Last week, Peloton said it will test a new pricing model in which customers pay a monthly fee for access to a bike and classes, rather than buying the device upfront. It’s significant because a sizable portion of Peloton’s customers use Affirm to finance the bikes. Affirm knows this too, acknowledging in its S-1 filing last year that nearly a third of its revenue came from Peloton.
“The significance of Peloton in our portfolio has increased as a result of consumer spending trends on home fitness equipment, and there can be no assurance that such trends will continue or that the levels of total revenue and merchant network revenue that we generate from Peloton will continue,” the company wrote in its S-1 filing. “The loss of Peloton as a merchant partner, or the loss of any other significant merchant relationships, would materially and adversely affect our business, results of operations, financial condition, and future prospects.”
Venture-backed companies in the BNPL space raised more than $4 billion in 2021, according to Crunchbase data. That’s up from around $1.7 billion in 2020. And companies in the category have seen notable exits in the last year as well: Affirm went public last year, and Block (formerly known as Square) bought AfterPay for a whopping $29 billion.

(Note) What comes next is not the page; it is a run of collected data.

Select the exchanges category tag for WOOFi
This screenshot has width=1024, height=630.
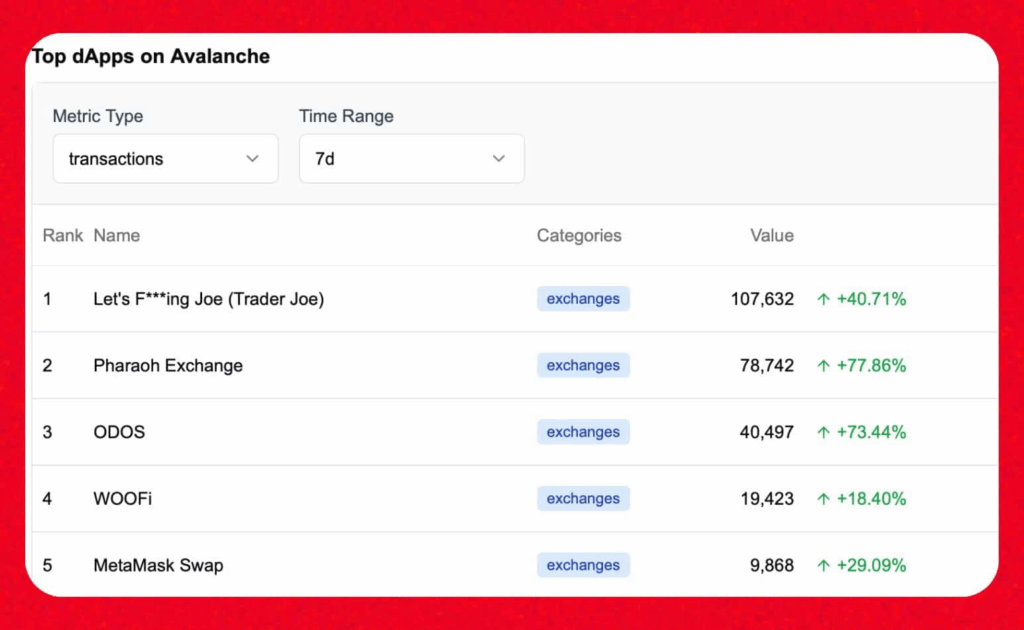[x=583, y=499]
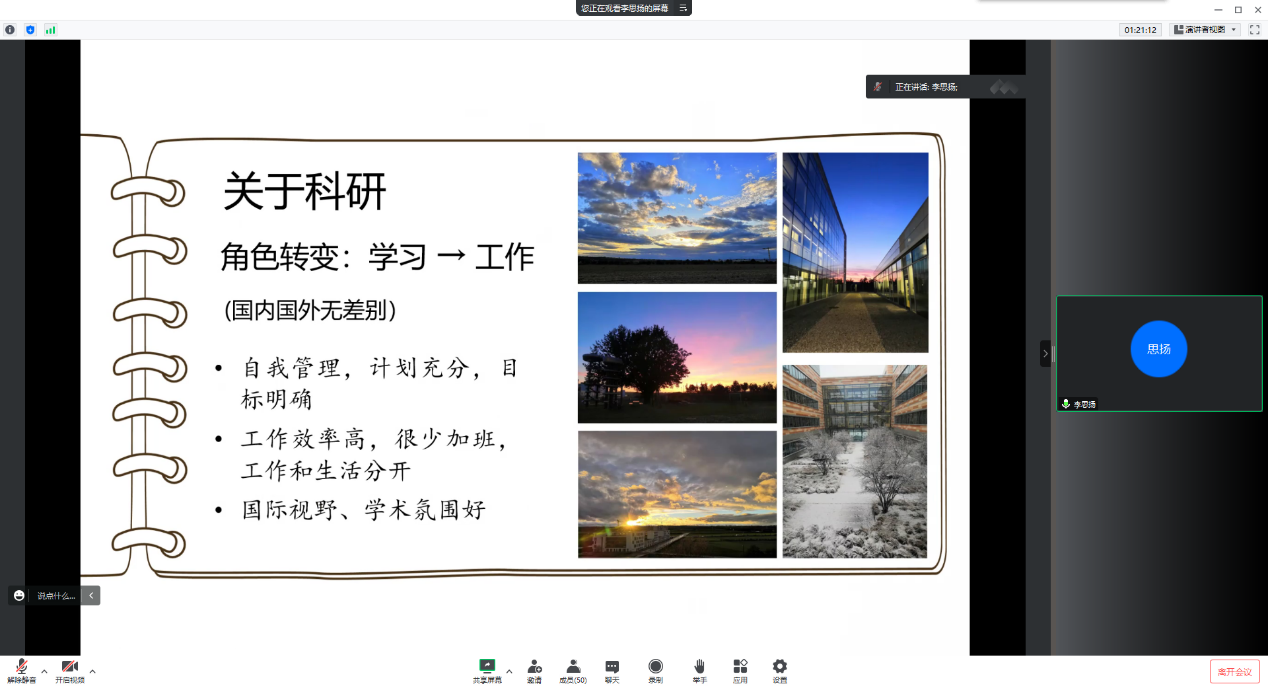Start recording with 录制 icon
This screenshot has height=686, width=1268.
(655, 670)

The pure-play BNPL companies have positioned themselves to disrupt the payments ecosystem and become something of an alternative to companies like Visa or MasterCard, Katri said. The biggest issue for BNPL companies is credit losses and default rates, which could increase if there’s a financial downturn.
Another issue that has emerged over the past 12 months is that traditional payments companies have also developed their own BNPL offerings. Last month, Visa announced the development of Visa Installments, its own BNPL offering. MasterCard also entered the BNPL space last year with MasterCard Installments.
And with that increased competition comes pressure for BNPL companies to lower the fees they charge merchants. Pure-play BNPL companies usually charge between 4 and 6 percent of the average ticket price, Katri said.
“In general, as more and more third parties or payments companies offer that buy now, pay later option, there’s definitely more competition and potentially more pressure on these fees that buy now, pay later companies are charging,” Katri said.
Now, pure-play BNPL companies have to choose between getting acquired or evolving the financial tools they offer. Affirm, for example, recently introduced a debit card, and Klarna is working on a product similar to a banking app.
While BNPL companies can be cash intensive and those in the public markets have had a tough run lately—Affirm’s stock is down nearly 61 percent since the start of the year—investors won’t necessarily be turned off by them completely.